Other turnpike contracts are conventional low-bid, but with big risks and incentives. The 13-mile SH 45 North project consists of a six-lane divided concrete toll road extending from west of U.S. 183 eastward to SH 130 with four major interchanges. One of those, at SH 130, was so important to the City of Round Rock that it contributed $31 million from voter-approved tax hikes. "Technically we didn’t have to put in anything, but we really want it built," says Tom Martin, Round Rock’s transportation services director. With its own population doubling in a decade to 77,000, the city plans $80 million worth of local road work to support the turnpike.
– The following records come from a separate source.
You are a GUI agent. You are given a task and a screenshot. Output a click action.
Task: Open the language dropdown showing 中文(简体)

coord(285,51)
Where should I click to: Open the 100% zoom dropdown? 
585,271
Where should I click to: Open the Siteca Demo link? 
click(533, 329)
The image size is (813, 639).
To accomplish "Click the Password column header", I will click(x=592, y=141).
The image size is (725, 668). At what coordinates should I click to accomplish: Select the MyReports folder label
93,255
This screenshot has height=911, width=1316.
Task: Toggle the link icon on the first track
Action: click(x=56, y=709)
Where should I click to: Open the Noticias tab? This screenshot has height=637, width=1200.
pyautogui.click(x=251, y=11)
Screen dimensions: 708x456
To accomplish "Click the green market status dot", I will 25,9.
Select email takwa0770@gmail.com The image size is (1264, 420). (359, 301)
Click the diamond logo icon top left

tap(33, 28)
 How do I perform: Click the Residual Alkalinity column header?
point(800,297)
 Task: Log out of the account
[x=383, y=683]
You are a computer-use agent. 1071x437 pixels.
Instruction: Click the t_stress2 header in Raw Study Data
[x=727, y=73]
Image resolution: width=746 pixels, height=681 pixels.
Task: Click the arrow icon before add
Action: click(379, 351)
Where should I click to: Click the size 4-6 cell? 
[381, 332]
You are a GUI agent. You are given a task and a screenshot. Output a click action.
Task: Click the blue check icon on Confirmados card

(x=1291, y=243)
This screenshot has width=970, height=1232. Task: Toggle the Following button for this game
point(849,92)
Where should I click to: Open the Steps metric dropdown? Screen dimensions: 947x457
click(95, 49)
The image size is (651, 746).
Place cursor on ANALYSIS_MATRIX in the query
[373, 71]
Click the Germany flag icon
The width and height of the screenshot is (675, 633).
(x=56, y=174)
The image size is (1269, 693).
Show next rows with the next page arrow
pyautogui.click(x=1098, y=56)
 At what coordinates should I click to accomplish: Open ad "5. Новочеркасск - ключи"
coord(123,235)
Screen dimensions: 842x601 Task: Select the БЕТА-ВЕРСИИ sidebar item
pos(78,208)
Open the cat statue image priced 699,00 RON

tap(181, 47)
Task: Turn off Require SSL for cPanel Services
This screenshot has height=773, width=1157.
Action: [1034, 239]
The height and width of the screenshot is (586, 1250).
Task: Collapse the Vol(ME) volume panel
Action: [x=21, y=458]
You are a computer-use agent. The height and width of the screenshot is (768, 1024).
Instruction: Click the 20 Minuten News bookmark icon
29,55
MARCHING ON Central Texas Turnpike work is on track to be completed by 2007, almost 25 years faster than by traditional project delivery.

Most of SH 45 North is under way, with the final two contracts scheduled to be put out to bid this month and in March. Last January, a joint venture of Zachry Construction Corp., San Antonio, and Gilbert Texas Construction LP, a unit of Peter Kiewit Sons’ Inc., Omaha, Neb., landed the $81-million, SH 45 North-Loop I interchange. The work calls for 2.7 miles of six-lane concrete roadway with 13 concrete bridges and four flyovers, the largest 76 ft tall and 1.25 miles long. Scheduled to open by March 2006, the job carries $32,000 a day in penalties after 995 working days.

Other contracts include:

  • A $107-million, 3.5-mile Loop 1 extension from Parmer Lane to SH 45 North, won in June by Zachry-Gilbert. The six-lane concrete road, toll plaza and 1.5 miles of frontage roads is slated for a Sept. 2007 opening. The team can collect a one-time $2-million bonus if things wrap up by July 14, 2006. There are up to $31,900 a day in liquidated damages.
  • A $103-million, two-mile section of SH 45 North, won by Archer-Western Contractors Ltd., Chicago, in May. Work entails building a six-lane, five-level interchange at I-35 and extending frontage roads two miles to CR 170. There is an early completion bonus of $1.5 million if the project is finished by May 2006, and $32,000 a day in late penalties after December 2006.
  • A $63.2-million, 2.5-mile new east-west thoroughfare between Travis and Williamson counties, part of SH 45 North. Granite Construction Inc. and J.D. Abrams LP, Austin, won the job in August and must finish the six-lane concrete divided toll road by December 2006 or incur $30,000 a day in fines.
  • A $101.5-million, 2.8-mile section of SH 45 North, won in September by Dallas-based Austin Bridge and Road LP. The contract includes the U.S. 183/SH 45 North interchange and a six-lane divided concrete toll highway plus eight bridges, a toll plaza, retaining walls and a drainage system. Scheduled to finish in December 2006, the contractor can collect a $4-million bonus for early completion, or face $32,000-a-day late fines.

Recent TxDOT reports say the multi-contract project is ahead of schedule and roughly $200 million under its original budget. Says Michael Behrens, TxDOT executive director: "All indications are that the Central Texas Turnpike project is on track to meet its scheduled opening."